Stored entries
=======
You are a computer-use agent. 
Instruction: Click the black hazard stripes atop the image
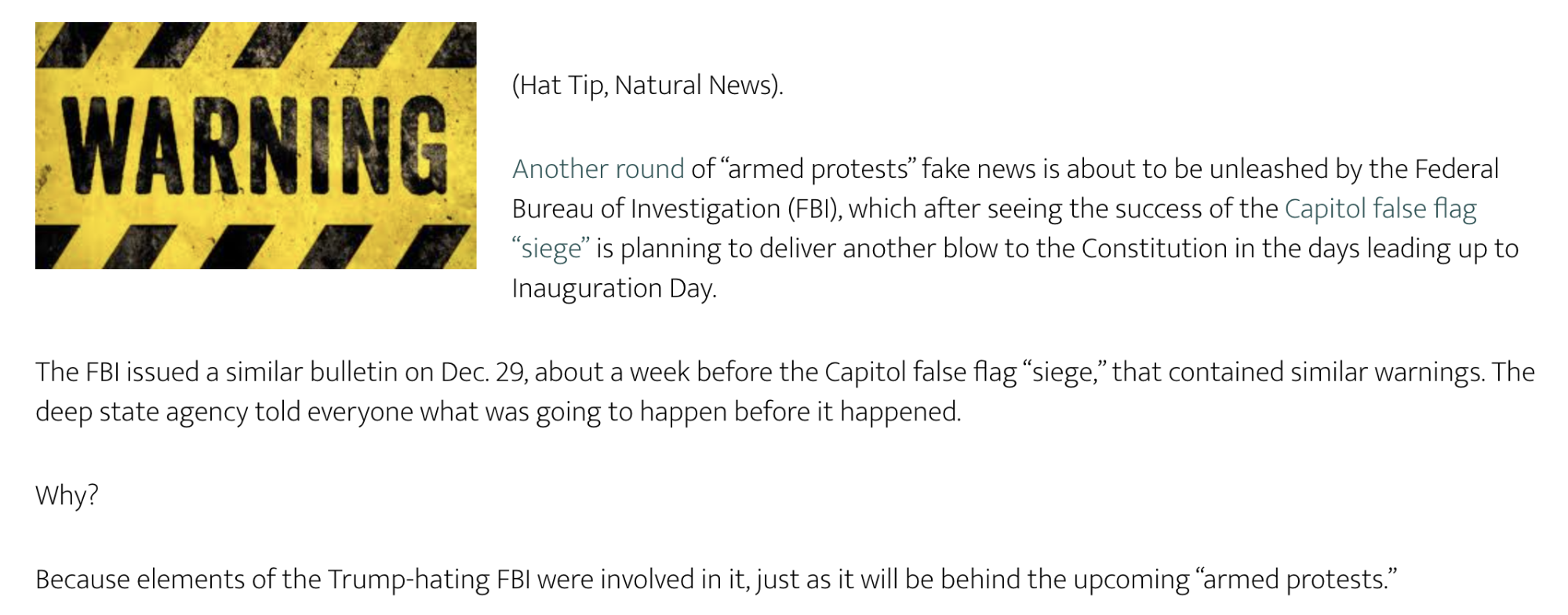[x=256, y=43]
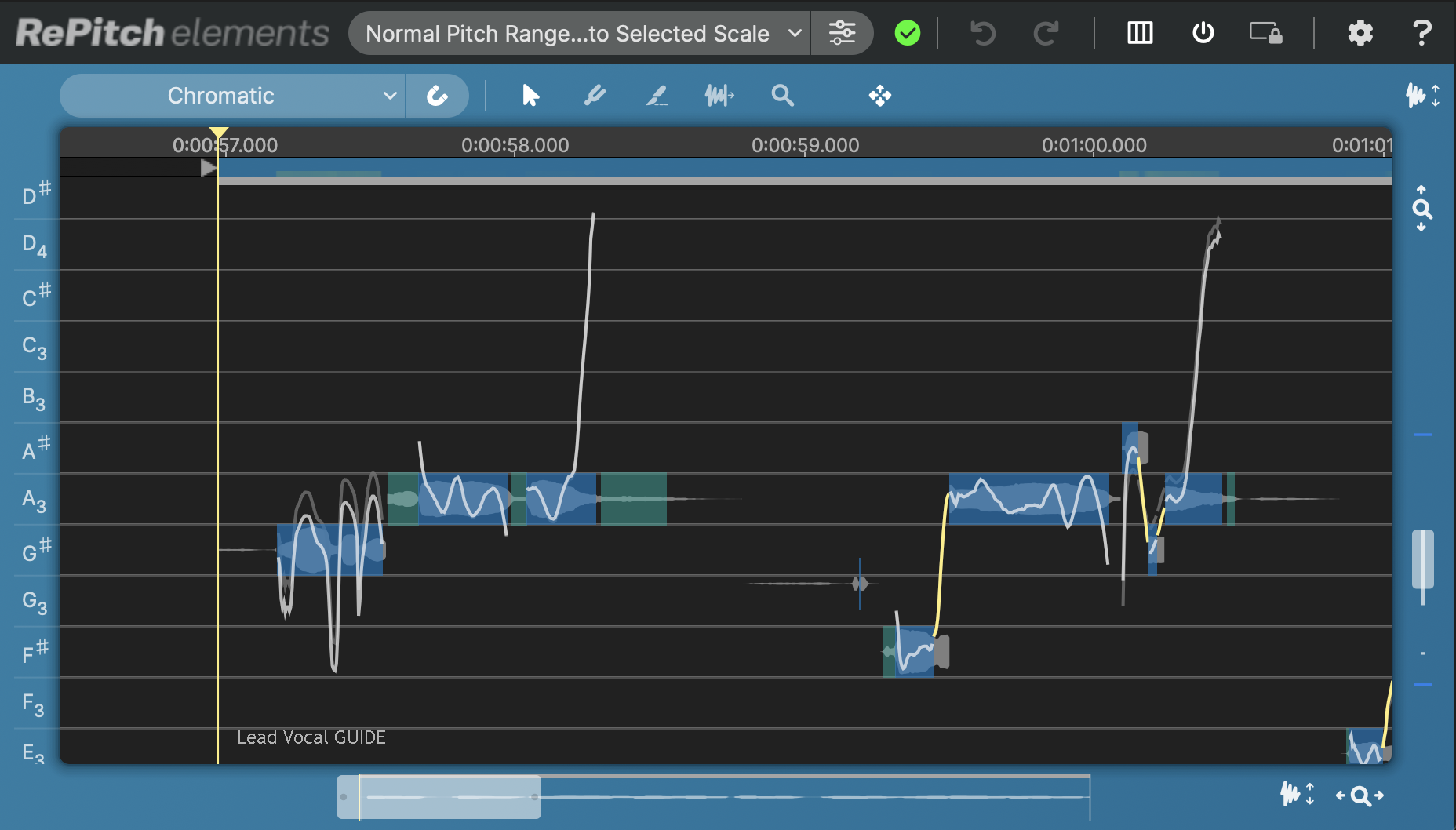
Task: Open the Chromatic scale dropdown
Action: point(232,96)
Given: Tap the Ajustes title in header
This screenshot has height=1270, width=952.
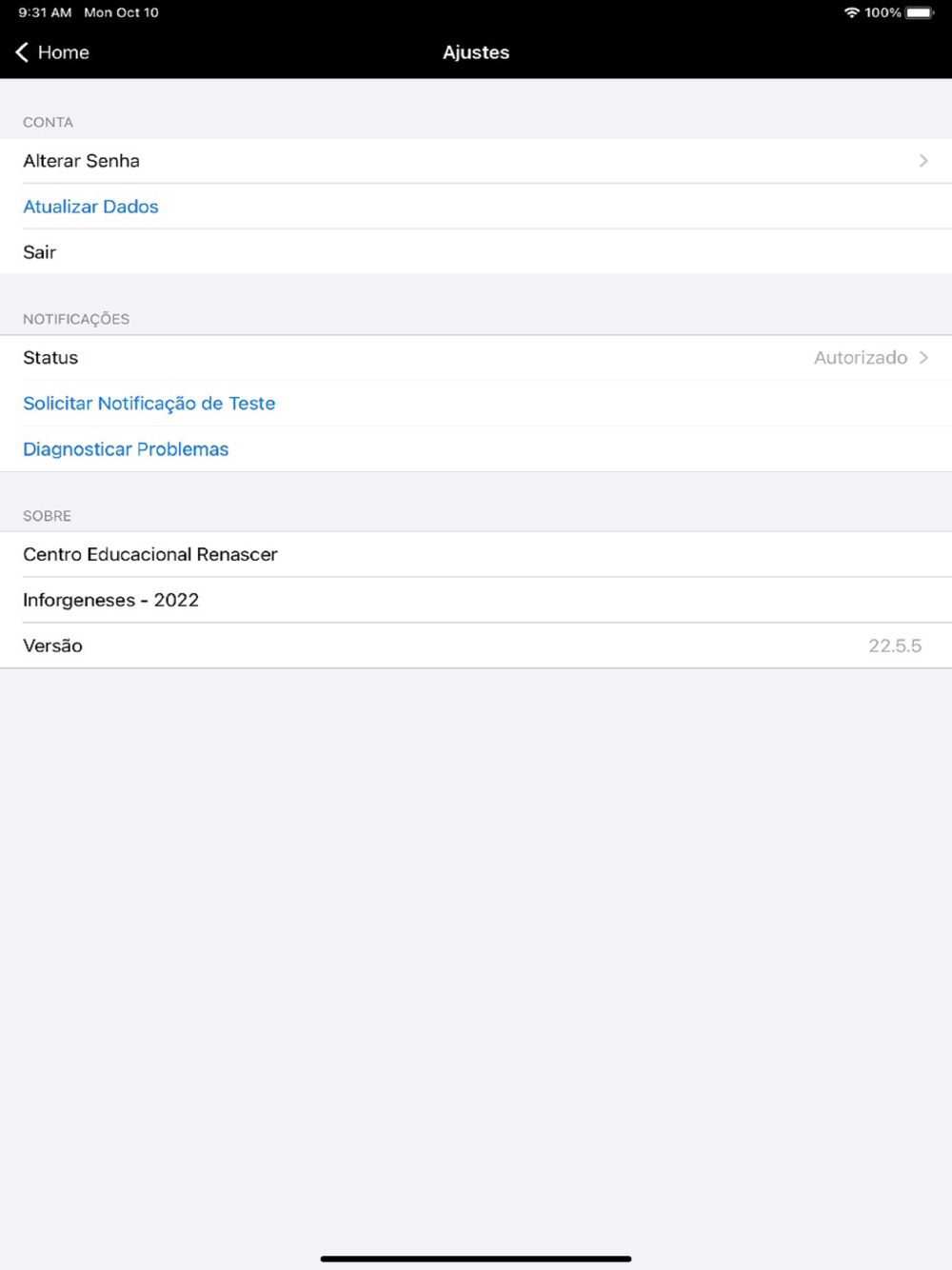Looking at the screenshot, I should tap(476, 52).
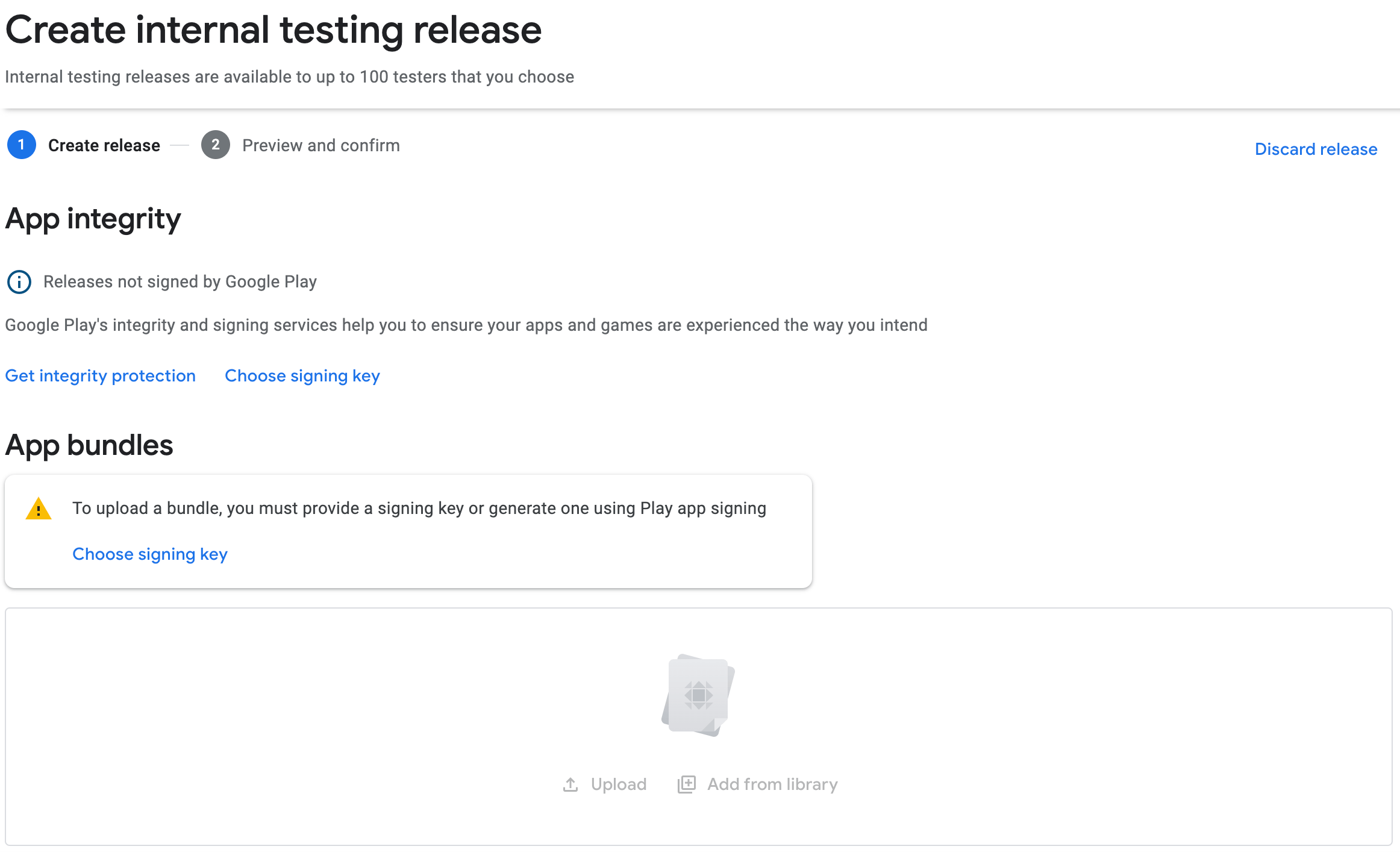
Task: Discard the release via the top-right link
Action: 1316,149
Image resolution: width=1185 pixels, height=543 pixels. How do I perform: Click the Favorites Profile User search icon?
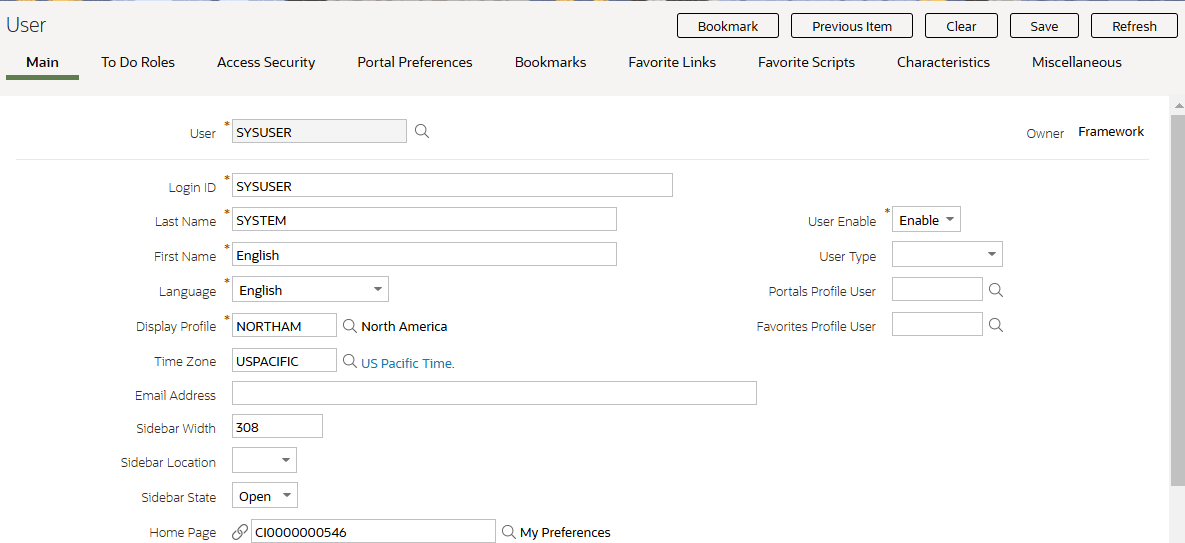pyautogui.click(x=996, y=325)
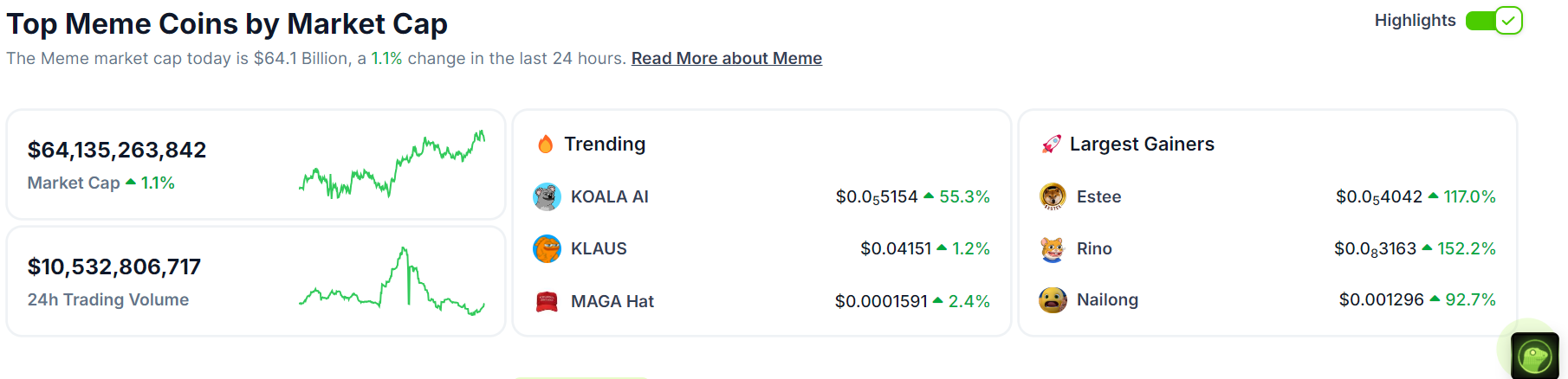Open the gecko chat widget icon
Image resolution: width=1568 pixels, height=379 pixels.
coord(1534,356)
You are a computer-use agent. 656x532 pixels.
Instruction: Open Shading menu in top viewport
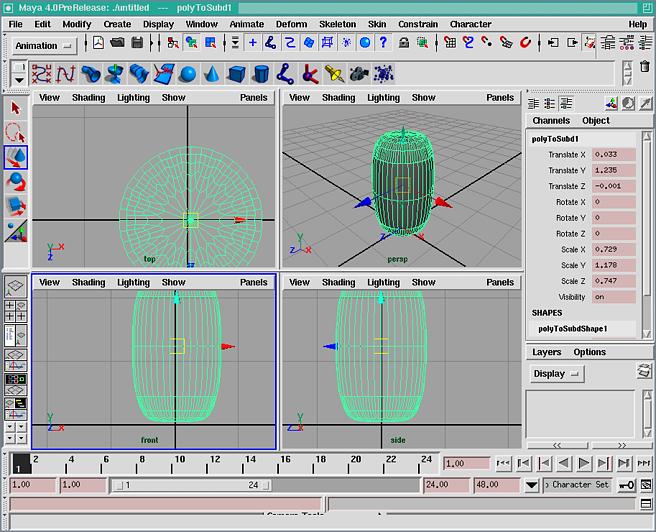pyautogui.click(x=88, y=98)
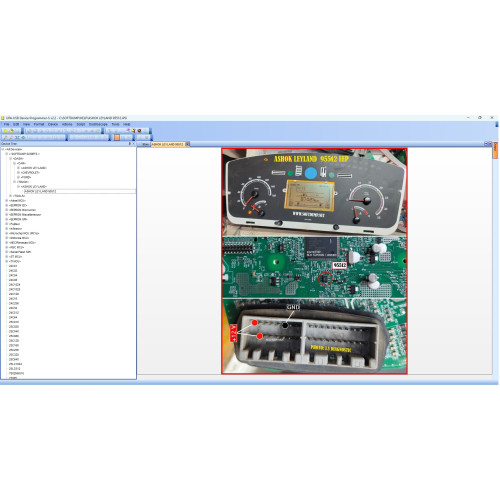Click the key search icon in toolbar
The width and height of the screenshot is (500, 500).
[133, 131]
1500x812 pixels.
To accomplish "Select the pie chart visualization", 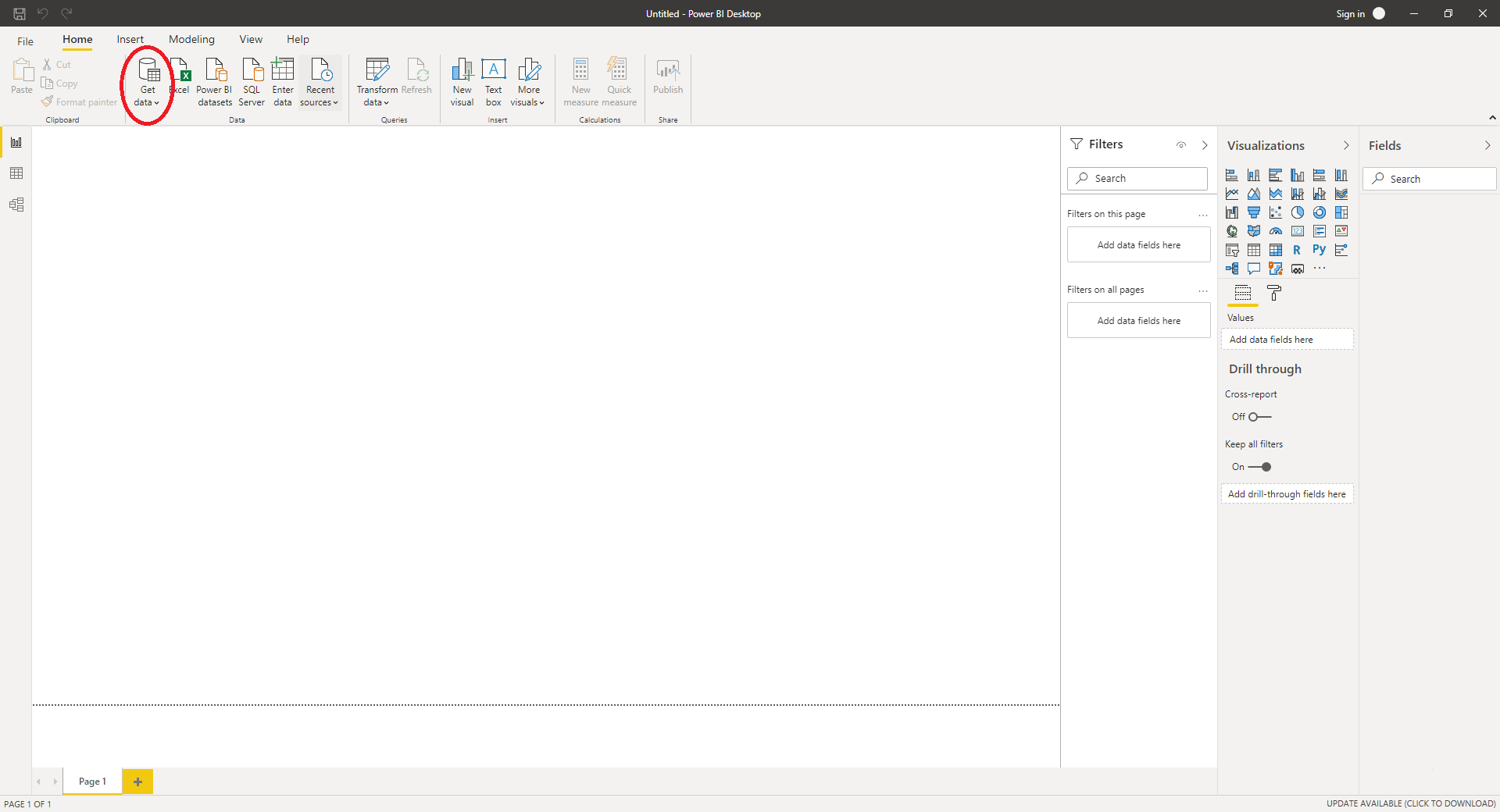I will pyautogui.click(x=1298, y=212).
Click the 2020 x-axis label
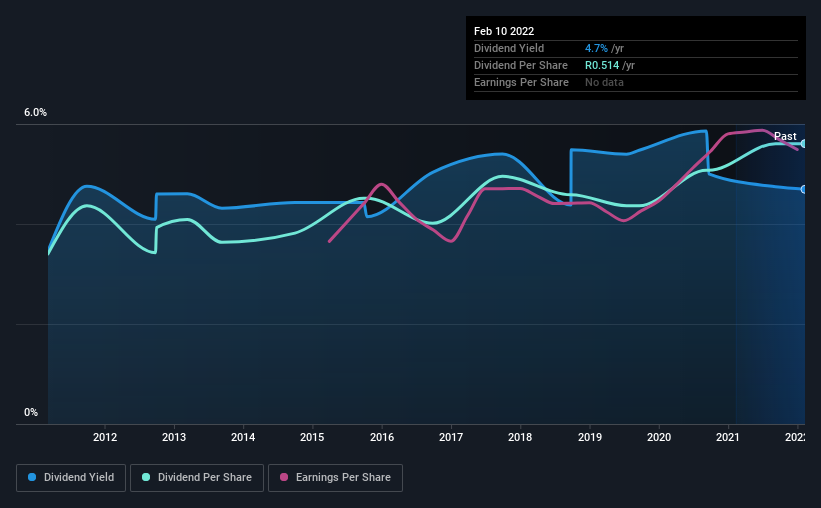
=======
**Exercise requirements**
When a line above contains the string "agent", copy that line.

**Output for this exercise**
You are a computer-use agent. 
You are a computer-use agent. 656x532 pixels.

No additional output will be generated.